2023. Eduardo Mendúa, líder cofán antipetroleiro. Assassinado. 2022. Alba Bermeo Puin, defensora antimineira. Assassinado. 2022. Víctor Guaillas, defensor antimineiro. Assassinado. 2021. Nange Yeti, sábio waorani e líder antipetroleiro. Assassinado. 2021. María Taant, líder shuar antipetroleira. Assassinado. 2021. Andrés Durazno, líder antimineiro. Assassinado. 2014. José Tendetza, líder shuar antimineiro. Assassinado. 2013. Freddy Taish, líder shuar antimineiro. Assassinado. 2009. Bosco Wisuma, líder shuar antimineiro. Assassinado.
Geoescrita.
Dos 1.733 defensores da natureza assassinados entre 2012 e 2021, mais de 60% estavam na América Latina.
Geoescrita.
Em 2023, o Equador registrou mais de 7 mil mortes violentas.
Geoescrita.
“Os feminicídios aumentam nas zonas extrativistas; os grupos paramilitares e narcotraficantes operam com a mesma lógica que o capital transnacional, controlando populações e limpando o território para tornar possível a espoliação.”
Raúl Zibechi, escritor e ativista
Geoescrita.
“O desabamento nos deu uma nova montanha”
María Auxiliadora Álvarez
51.
“Quando escreverem, respirem fundo. É um artesanato, é um gesto de trabalhadora. E, quando lerem o que escreveram, voltem a respirar até sentir que há um ritmo. Os textos têm que aprender a dançar.”
Silvia Rivera Cusicanqui
52.
A escritura-vulcão é orgânica.
É puro desejo de viver.
Sua palavra guarda a temperatura elevada da terra.

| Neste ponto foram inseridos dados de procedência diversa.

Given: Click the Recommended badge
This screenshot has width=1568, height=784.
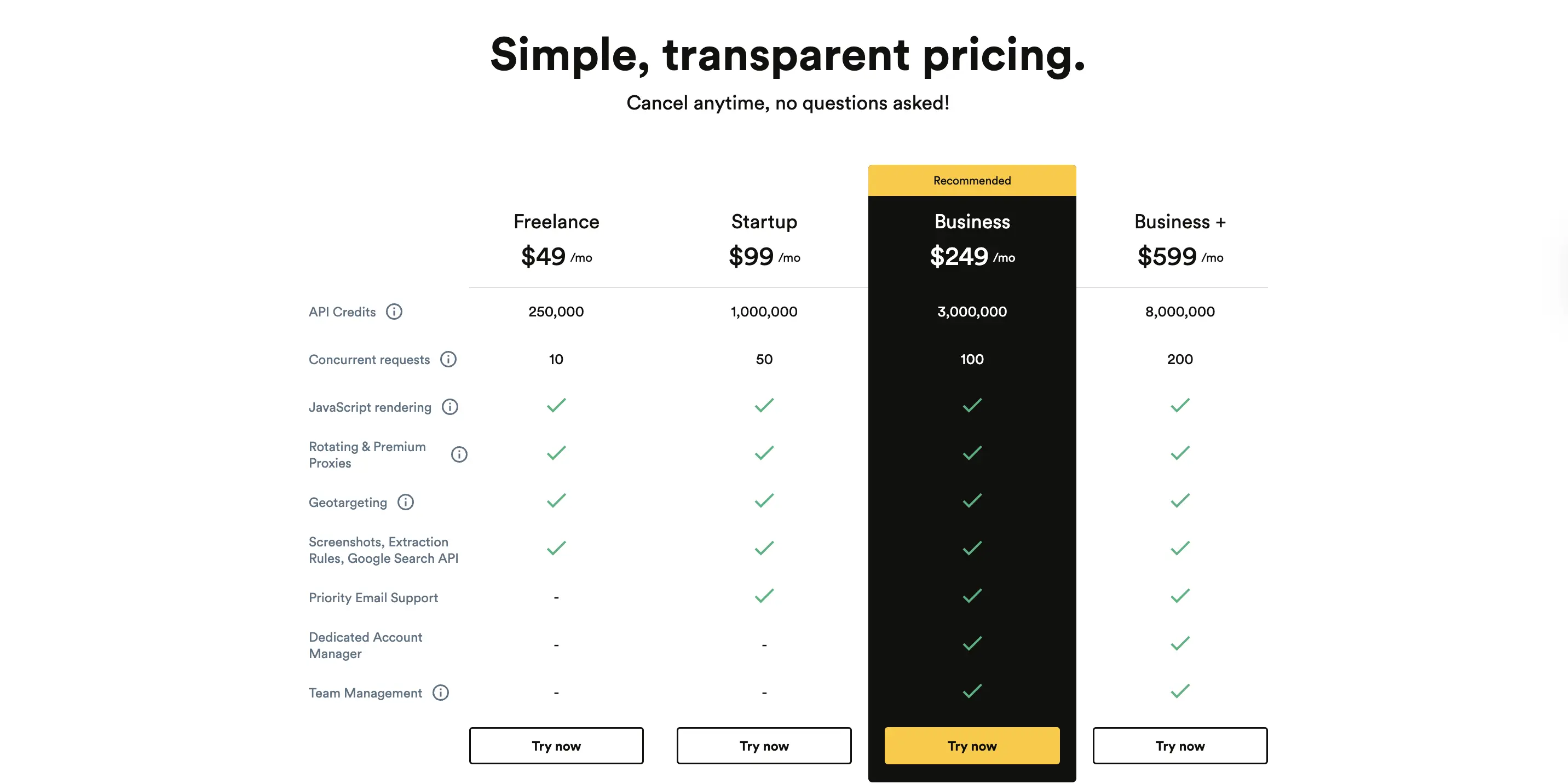Looking at the screenshot, I should click(x=971, y=180).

Tenha um ritmo e você terá espaço-tempo.
Tenha um ritmo e você terá escrita.

53. Eu amo a terra que inventa o novo tato da palavra.
54.

A escrita quer tocar o mundo em reciprocidade de seu abraço.
Escrever = um amor geológico.
55. O horizonte da escrita é o desvio.
O poder não quer a dança do pensamento, nem seu gozo, nem seu erotismo: quer um vulcão morto.
Mas lembre-se: em meio ao perigo, um vulcão refunda o olhar e a escuta sobre esta terra.
56. Escrita: um tremendo lavor do corpo geográfico.
Nota:
Este fanzine é uma pequena amostra de um ensaio poético sobre escrita e vulcões que está em processo de elaboração.